Information supplied Start Marker
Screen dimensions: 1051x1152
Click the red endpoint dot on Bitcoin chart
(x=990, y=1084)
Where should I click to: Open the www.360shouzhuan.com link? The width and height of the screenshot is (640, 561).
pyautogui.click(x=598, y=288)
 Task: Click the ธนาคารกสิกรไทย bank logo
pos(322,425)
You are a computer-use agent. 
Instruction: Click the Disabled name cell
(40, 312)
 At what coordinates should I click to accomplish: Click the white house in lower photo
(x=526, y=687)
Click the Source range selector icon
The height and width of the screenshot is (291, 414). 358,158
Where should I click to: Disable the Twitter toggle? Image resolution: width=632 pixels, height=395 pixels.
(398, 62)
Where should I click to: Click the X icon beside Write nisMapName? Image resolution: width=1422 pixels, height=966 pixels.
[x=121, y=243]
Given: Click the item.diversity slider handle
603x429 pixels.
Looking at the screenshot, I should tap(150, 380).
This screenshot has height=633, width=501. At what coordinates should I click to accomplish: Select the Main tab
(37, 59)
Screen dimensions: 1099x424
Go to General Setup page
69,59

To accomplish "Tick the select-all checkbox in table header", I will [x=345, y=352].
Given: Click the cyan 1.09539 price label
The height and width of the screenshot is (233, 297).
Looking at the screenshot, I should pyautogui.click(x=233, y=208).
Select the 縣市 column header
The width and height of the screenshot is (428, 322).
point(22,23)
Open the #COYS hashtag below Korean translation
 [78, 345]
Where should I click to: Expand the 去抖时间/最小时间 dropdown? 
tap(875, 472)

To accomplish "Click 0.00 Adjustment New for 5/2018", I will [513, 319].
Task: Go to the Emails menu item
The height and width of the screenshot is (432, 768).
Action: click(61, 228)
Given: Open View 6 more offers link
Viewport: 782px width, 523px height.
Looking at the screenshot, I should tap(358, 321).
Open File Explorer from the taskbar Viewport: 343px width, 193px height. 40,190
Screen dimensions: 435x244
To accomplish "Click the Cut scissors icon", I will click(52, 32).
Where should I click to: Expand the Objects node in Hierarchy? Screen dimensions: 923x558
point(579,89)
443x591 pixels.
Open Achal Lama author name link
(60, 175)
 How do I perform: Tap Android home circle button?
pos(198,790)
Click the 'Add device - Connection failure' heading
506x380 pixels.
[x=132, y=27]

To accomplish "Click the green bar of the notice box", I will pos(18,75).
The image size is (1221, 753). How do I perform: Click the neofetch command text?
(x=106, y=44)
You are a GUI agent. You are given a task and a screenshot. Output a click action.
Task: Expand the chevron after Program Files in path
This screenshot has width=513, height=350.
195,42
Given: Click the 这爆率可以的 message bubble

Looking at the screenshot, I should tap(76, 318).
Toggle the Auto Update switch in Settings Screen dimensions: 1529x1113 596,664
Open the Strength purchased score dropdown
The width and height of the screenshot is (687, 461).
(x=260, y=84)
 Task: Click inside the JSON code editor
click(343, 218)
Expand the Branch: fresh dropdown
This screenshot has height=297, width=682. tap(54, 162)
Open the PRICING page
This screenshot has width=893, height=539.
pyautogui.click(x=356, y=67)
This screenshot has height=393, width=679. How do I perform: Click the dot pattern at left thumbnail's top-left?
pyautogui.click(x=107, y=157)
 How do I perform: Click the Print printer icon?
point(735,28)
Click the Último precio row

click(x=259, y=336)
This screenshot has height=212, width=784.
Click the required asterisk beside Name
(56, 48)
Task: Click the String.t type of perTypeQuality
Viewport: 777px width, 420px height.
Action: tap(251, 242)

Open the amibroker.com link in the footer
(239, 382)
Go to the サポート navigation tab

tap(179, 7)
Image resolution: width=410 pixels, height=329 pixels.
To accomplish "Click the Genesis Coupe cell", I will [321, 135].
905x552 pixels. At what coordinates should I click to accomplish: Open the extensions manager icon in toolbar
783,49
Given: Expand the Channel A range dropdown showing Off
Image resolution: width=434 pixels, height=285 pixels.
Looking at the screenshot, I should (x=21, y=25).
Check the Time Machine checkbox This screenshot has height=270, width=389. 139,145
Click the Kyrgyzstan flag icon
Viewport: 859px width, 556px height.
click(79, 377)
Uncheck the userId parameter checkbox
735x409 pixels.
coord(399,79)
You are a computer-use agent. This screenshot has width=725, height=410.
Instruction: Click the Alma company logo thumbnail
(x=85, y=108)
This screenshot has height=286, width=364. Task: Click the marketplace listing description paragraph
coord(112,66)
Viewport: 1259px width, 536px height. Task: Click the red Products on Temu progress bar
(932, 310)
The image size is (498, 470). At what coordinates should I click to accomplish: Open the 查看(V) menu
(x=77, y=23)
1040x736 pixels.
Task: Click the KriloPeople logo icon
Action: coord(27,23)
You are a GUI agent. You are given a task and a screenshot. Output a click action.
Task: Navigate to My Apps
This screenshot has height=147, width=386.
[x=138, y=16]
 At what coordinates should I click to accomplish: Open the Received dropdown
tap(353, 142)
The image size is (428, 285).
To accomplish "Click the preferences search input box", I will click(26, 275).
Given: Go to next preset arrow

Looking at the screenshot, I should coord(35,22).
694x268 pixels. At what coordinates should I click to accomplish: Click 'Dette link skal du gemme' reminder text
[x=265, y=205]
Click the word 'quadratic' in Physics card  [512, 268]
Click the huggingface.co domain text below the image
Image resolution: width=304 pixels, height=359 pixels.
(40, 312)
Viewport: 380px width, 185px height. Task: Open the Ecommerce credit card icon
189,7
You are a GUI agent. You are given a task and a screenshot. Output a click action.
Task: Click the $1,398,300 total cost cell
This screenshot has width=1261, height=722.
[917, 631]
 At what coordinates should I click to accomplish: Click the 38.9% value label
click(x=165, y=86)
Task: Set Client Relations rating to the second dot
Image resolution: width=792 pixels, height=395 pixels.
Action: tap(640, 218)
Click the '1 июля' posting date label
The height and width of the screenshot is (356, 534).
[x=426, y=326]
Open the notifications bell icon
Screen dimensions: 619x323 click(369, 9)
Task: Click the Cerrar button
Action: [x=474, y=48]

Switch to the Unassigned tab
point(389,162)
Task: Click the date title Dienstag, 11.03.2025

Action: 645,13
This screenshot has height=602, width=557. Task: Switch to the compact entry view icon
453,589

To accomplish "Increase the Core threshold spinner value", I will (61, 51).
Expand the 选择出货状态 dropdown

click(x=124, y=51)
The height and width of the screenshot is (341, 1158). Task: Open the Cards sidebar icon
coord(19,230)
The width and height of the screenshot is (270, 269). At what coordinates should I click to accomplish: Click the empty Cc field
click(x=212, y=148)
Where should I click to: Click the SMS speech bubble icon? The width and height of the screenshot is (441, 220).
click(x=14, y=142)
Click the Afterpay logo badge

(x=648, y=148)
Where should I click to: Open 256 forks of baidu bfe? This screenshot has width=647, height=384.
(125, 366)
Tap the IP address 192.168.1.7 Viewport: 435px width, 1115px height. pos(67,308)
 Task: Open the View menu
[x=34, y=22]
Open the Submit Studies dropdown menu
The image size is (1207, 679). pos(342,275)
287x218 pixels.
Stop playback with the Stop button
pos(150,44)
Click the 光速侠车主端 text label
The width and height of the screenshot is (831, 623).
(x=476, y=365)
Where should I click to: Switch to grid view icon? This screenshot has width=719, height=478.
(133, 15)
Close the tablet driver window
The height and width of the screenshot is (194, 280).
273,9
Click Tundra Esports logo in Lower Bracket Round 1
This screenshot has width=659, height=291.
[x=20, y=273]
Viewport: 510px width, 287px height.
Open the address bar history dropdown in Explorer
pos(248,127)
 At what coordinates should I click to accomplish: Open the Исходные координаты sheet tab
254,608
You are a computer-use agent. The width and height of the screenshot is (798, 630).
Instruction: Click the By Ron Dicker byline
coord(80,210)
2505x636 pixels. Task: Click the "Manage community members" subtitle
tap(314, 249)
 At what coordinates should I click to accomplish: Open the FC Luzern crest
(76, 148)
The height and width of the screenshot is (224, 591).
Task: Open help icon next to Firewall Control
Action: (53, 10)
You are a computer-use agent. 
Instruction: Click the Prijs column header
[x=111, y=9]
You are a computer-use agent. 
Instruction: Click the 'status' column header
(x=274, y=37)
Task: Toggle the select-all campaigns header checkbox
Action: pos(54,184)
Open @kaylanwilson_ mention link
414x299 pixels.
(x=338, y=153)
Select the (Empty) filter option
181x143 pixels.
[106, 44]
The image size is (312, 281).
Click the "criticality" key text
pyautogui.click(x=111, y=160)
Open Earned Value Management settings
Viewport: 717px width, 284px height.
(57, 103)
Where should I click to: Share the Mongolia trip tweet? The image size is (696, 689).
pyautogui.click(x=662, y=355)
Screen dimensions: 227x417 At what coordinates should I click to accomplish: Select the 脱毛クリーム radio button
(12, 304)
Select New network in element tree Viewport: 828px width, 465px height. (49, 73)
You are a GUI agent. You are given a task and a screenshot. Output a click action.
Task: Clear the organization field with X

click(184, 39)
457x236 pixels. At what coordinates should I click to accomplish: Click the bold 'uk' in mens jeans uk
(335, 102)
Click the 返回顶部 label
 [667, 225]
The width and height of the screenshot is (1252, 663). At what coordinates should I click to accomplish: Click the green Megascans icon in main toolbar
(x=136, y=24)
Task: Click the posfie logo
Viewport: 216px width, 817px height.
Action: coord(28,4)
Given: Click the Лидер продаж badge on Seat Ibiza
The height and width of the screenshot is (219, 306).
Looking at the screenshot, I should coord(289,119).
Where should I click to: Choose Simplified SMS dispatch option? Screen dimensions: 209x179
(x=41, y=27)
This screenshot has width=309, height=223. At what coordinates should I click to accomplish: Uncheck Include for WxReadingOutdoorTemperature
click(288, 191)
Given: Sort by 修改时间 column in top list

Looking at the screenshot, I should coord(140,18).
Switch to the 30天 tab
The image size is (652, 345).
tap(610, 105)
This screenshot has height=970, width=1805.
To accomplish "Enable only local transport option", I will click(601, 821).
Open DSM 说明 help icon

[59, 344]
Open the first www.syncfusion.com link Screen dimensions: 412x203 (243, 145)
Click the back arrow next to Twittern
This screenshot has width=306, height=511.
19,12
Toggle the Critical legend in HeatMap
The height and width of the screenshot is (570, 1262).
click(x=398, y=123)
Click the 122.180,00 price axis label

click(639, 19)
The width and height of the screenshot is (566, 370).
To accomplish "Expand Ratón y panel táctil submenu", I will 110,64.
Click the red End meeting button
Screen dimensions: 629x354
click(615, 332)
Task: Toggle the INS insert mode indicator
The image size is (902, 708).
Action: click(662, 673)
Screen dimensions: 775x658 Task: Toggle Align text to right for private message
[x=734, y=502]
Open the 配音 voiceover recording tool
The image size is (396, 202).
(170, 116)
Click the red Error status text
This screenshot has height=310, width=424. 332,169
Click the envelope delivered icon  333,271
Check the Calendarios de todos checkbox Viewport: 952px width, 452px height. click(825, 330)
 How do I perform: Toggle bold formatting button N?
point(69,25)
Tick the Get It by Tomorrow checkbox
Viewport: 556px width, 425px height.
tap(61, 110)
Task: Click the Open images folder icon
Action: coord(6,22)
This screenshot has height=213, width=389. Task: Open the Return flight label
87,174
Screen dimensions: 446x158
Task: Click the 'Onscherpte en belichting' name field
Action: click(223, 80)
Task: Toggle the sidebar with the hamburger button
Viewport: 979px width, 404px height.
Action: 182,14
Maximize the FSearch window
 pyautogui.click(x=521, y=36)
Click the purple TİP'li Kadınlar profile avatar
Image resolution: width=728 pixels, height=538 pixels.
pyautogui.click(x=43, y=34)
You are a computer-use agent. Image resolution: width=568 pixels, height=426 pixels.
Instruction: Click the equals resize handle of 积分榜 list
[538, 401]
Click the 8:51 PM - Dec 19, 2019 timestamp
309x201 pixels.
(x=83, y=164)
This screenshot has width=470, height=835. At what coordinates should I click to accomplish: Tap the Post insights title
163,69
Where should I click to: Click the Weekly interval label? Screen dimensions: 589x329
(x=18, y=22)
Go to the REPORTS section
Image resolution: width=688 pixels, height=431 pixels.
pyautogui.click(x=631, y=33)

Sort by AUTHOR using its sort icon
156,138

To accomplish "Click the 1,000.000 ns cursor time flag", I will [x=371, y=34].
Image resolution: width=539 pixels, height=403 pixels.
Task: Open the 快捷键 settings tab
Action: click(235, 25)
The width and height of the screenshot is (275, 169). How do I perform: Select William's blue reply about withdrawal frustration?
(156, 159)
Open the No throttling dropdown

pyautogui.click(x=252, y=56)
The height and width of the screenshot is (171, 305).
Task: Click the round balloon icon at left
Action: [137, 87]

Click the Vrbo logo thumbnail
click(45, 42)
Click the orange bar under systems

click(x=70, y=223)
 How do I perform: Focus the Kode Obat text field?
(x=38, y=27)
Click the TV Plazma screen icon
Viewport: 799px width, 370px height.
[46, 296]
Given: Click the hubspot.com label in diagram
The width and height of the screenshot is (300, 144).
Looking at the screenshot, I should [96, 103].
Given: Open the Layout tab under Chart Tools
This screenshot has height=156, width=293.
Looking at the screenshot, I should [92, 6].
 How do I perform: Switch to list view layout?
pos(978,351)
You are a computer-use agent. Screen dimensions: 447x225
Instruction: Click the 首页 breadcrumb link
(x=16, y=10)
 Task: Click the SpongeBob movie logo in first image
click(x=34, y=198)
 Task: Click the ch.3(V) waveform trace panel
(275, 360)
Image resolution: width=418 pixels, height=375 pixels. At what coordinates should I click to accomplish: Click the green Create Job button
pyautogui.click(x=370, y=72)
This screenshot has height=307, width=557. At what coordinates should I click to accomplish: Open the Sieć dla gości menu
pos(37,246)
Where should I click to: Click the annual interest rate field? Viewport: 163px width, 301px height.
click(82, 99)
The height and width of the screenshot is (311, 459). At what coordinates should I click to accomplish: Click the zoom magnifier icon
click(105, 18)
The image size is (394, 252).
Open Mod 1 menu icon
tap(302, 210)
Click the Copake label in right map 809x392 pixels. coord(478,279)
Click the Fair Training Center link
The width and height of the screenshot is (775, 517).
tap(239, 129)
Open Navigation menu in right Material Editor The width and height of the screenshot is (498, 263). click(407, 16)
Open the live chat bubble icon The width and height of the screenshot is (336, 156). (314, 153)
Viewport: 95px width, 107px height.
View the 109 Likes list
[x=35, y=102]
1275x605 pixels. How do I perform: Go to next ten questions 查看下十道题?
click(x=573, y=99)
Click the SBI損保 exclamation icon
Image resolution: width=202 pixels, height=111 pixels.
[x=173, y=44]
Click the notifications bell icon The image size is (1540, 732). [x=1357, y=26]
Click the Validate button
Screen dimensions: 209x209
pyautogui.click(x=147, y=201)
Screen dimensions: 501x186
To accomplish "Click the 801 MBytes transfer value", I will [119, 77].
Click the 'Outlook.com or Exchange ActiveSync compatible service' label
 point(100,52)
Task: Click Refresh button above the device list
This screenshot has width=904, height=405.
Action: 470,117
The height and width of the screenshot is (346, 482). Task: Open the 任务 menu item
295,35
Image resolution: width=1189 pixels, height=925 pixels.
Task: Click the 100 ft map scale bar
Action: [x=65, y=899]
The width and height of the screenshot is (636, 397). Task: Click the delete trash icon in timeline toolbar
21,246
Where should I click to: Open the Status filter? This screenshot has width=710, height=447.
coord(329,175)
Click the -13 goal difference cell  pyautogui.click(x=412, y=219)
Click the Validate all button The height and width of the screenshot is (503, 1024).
Information supplied End Marker
How to complete this task = Your answer is only the number of lines in the listing above that include the string "Tick".

Answer space = 2